We got to the autojumble about 9 o'clock the next morning and were delighted to see more stuff in our world than was at the banked circuit, including our mate who had gone home and found some of our requests at more reasonable prices.  Fred saw another Peugeot 104, which helped identify some of the missing bits off his own, and we managed to find some of the very rare bits which he needed.  Incredibly, this 104 was £50, which dropped to £40 later as we continued to show an interest, and I only mentioned once to Fred that if he could see the future he wouldn't have paid £180 for his own one a month before...

There were of course an incredible number of machines for sale, but what I wanted was a 6000, which I grew very fond of when I was responsible for their import in 1973 at ScootAlong in the Old Kent Road.  I had staked one up at Montlhéry, but the stallholder wouldn't sell it until Fred agreed on my behalf to £200, but then I declined, as various rare parts were missng.  The same dealer had a Flash, but again I declined.

So that was the trip over - almost - until we got a lot further north.  Somewhere near Béthune on the Route Nationale roads, Fred banged on his brakes and executed a very rapid U-turn, followed by another very rapid U-turn, explaining while I hung on that I would understand in a minute.  Apparently they have days in France where the dustmen will take away anything you want to chuck out and this includes barbeques, washing machines, and, a 1955 Mobylette!  So, having unloaded the contents of his hatchback, we persuaded the Mobylette to fit with only a bit of handlebar sticking in my neck, and put everything back, all in the space of about 7 minutes, and cracked on to Calais.

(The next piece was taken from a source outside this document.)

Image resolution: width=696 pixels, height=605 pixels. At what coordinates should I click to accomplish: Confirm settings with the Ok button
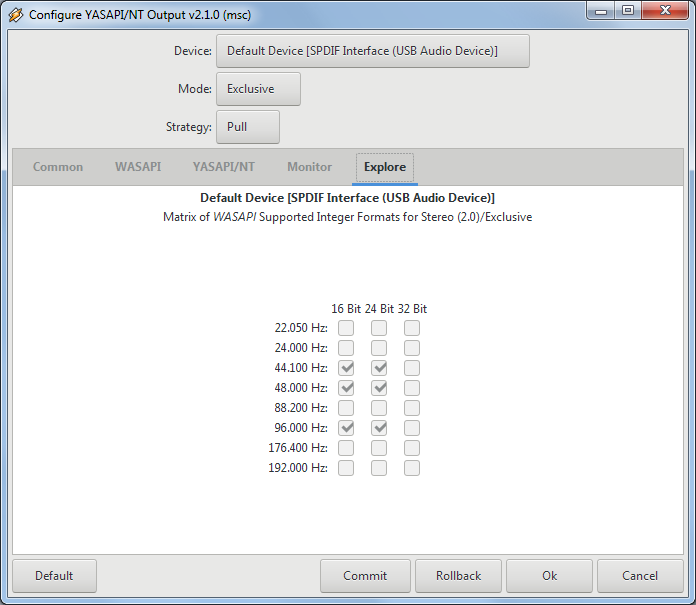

The ferry was OK, and the M2/A2 was open, and Fred dropped me off and unloaded about 12:45 early Monday morning.  The bargain of the weekend was from some French Rockers who just wanted to get rid of some SoleX bits which filled a large box, and included an engine bottom half for about £10.  I've already used a left hand front mudguard stay unexpectedly, so if I charge £10 for that, it all makes sense, doesn't it?